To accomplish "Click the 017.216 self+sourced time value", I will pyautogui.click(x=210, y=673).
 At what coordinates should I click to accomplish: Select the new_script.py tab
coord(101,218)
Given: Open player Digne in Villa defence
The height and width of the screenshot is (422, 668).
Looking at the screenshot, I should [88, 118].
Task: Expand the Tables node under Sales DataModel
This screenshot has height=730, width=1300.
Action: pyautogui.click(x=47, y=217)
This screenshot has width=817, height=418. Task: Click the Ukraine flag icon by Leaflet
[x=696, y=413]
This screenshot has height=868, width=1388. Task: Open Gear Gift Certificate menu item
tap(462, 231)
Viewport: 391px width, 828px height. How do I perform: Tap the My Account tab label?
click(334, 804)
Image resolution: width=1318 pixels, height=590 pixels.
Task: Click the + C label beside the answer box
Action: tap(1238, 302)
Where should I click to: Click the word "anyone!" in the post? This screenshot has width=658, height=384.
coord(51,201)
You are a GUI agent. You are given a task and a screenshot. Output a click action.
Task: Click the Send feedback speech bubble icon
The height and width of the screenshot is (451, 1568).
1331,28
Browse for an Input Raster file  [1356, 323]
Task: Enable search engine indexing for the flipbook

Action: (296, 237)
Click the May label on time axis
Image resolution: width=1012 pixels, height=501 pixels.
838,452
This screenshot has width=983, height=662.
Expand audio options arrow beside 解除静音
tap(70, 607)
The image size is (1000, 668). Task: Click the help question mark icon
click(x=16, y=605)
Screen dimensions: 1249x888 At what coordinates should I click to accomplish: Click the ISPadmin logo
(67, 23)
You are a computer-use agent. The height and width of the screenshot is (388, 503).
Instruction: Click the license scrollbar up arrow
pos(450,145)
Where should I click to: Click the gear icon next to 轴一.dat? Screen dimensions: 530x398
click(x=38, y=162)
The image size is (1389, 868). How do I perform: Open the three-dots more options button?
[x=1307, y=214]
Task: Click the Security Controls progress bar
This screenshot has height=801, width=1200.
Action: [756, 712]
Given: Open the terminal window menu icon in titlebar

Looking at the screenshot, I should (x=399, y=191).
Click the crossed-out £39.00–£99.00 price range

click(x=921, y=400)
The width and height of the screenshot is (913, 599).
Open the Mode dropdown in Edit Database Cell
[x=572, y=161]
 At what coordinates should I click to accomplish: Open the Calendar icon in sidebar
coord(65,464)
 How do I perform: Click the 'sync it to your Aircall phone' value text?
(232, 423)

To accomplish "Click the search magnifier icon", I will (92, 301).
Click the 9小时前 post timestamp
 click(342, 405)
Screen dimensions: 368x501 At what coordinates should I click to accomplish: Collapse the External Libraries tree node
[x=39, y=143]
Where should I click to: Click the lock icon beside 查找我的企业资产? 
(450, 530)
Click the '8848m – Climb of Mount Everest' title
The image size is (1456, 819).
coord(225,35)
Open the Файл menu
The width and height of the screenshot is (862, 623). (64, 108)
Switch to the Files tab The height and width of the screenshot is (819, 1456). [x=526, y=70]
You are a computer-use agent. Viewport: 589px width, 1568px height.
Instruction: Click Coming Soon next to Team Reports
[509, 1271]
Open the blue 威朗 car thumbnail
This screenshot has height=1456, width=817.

Task directions —
Return each line of the data exactly as it was given.

Solved exercise —
To accomplish "Click the 017.216 self+sourced time value", I will pyautogui.click(x=210, y=673).
 At what coordinates should I click to accomplish: Select the new_script.py tab
coord(101,218)
Given: Open player Digne in Villa defence
The height and width of the screenshot is (422, 668).
Looking at the screenshot, I should [88, 118].
Task: Expand the Tables node under Sales DataModel
This screenshot has height=730, width=1300.
Action: pyautogui.click(x=47, y=217)
This screenshot has width=817, height=418. Task: Click the Ukraine flag icon by Leaflet
[x=696, y=413]
This screenshot has height=868, width=1388. Task: Open Gear Gift Certificate menu item
tap(462, 231)
Viewport: 391px width, 828px height. How do I perform: Tap the My Account tab label?
click(334, 804)
Image resolution: width=1318 pixels, height=590 pixels.
Task: Click the + C label beside the answer box
Action: tap(1238, 302)
Where should I click to: Click the word "anyone!" in the post? This screenshot has width=658, height=384.
coord(51,201)
You are a GUI agent. You are given a task and a screenshot. Output a click action.
Task: Click the Send feedback speech bubble icon
The height and width of the screenshot is (451, 1568).
1331,28
Browse for an Input Raster file  [1356, 323]
Task: Enable search engine indexing for the flipbook

Action: (296, 237)
Click the May label on time axis
Image resolution: width=1012 pixels, height=501 pixels.
838,452
This screenshot has width=983, height=662.
Expand audio options arrow beside 解除静音
tap(70, 607)
The image size is (1000, 668). Task: Click the help question mark icon
click(x=16, y=605)
Screen dimensions: 1249x888 At what coordinates should I click to accomplish: Click the ISPadmin logo
(67, 23)
You are a computer-use agent. The height and width of the screenshot is (388, 503).
Instruction: Click the license scrollbar up arrow
pos(450,145)
Where should I click to: Click the gear icon next to 轴一.dat? Screen dimensions: 530x398
click(x=38, y=162)
The image size is (1389, 868). How do I perform: Open the three-dots more options button?
[x=1307, y=214]
Task: Click the Security Controls progress bar
This screenshot has height=801, width=1200.
Action: [756, 712]
Given: Open the terminal window menu icon in titlebar

Looking at the screenshot, I should (x=399, y=191).
Click the crossed-out £39.00–£99.00 price range

click(x=921, y=400)
The width and height of the screenshot is (913, 599).
Open the Mode dropdown in Edit Database Cell
[x=572, y=161]
 At what coordinates should I click to accomplish: Open the Calendar icon in sidebar
coord(65,464)
 How do I perform: Click the 'sync it to your Aircall phone' value text?
(232, 423)

To accomplish "Click the search magnifier icon", I will (92, 301).
Click the 9小时前 post timestamp
 click(342, 405)
Screen dimensions: 368x501 At what coordinates should I click to accomplish: Collapse the External Libraries tree node
[x=39, y=143]
Where should I click to: Click the lock icon beside 查找我的企业资产? 
(450, 530)
Click the '8848m – Climb of Mount Everest' title
The image size is (1456, 819).
coord(225,35)
Open the Файл menu
The width and height of the screenshot is (862, 623). (64, 108)
Switch to the Files tab The height and width of the screenshot is (819, 1456). [x=526, y=70]
You are a computer-use agent. Viewport: 589px width, 1568px height.
Instruction: Click Coming Soon next to Team Reports
[509, 1271]
Open the blue 威朗 car thumbnail
This screenshot has height=1456, width=817.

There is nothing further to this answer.